The 24-hour snow reports from Wednesday morning to Thursday morning show that while most mountains did receive just a few inches, there are a few high-side surprises.
5” Winter Park
2-3” Most other central & northern mountains
The storm is only half over as more snow will accumulate over the northern and central mountains through Thursday. We could see another 1-4 inches through Thursday, and this will keep conditions soft, especially on the north-facing terrain.
The snow should finally wind down on Thursday evening.
Friday will be dry and sunny.
On Saturday we will see a weak storm brush the northern mountains early in the day. There might be a few snow showers with light accumulations. Otherwise, it looks like Saturday will be dry for most mountains.
From Saturday night through Tuesday night a storm will bring snow to Colorado. It might start later than Saturday night, and/or the snow could extend past Tuesday night. But this is roughly the timing that describes our best chance for snow.
I have reasonable confidence that all mountains will see snow, that average accumulations should be 6-12 inches, and we should enjoy one if not two powder days. Despite the differences in the details of all of the models, they all show plenty of moisture heading our way, plenty of storm energy (vorticity) to help lift this moisture and turn it into snow, and that the jet stream will be overhead, which we know from the previous storms can lead to streaks of intense snowfall and higher-than-expected totals.

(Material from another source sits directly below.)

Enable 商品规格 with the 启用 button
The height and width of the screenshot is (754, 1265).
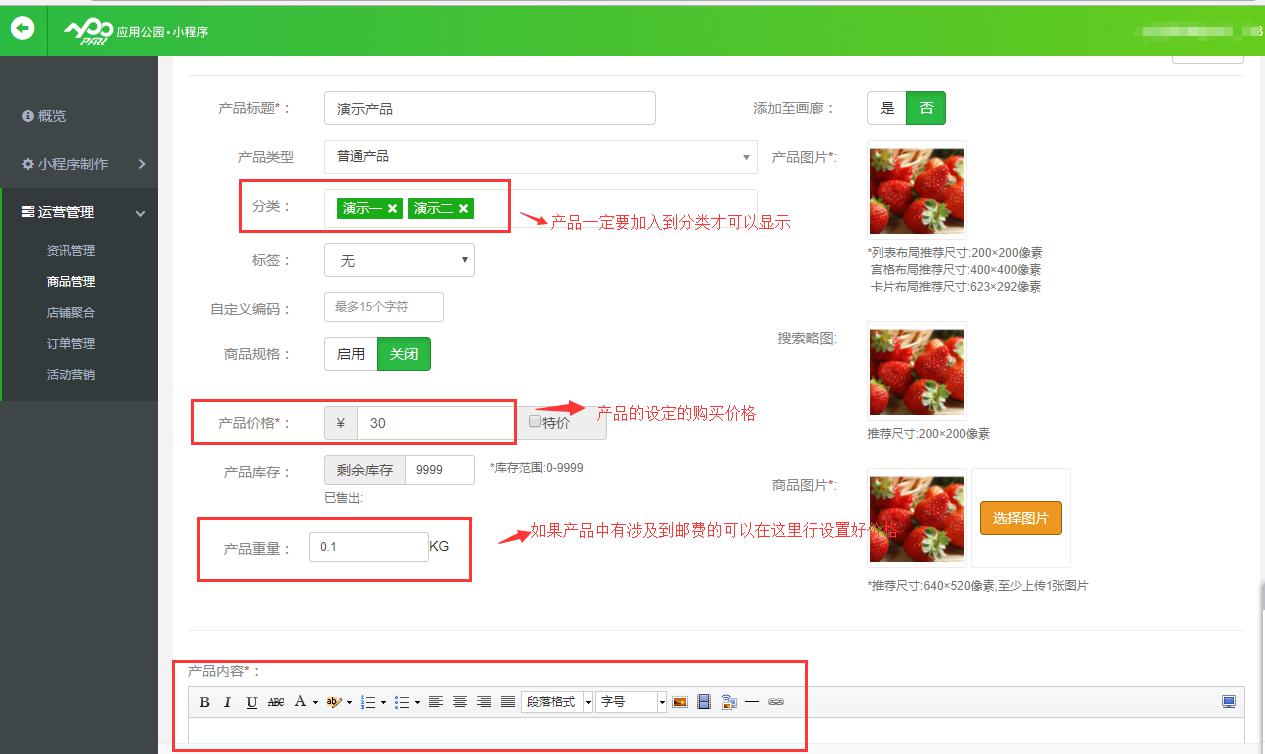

When it comes to figuring out which day will be the best powder day, or which mountains will see the most snow, my confidence is quite low. Every model has a different take on the details of the timing of the cold front, or the location of the jet stream, and other factors, so it’s a little early for me to make a detailed call. At this point, I’d hedge toward powder on Monday with the deepest amounts in the central and northern mountains.
The Canadian model’s forecast is a rough average of many other models. I don’t necessarily agree with the placement of the bullseyes of precipitation, but the general idea of up to 1 inch of precipitation (12+ inches of snow) seems pretty good.
The presence of the jet stream overhead gives us a good chance of going above the model snow forecasts and also extending the snow to places that wouldn’t necessarily be favored by winds from the west-southwest or west.
If you’re heading to the mountains for the holiday weekend, the timing of the storm lines up pretty well, though if snow continues later on Monday it might be a tough drive home and/or you might want to stay for Tuesday morning. These are details that we’ll (hopefully) figure out over the next day or two.
Thanks for reading!
My next update will be on Friday morning.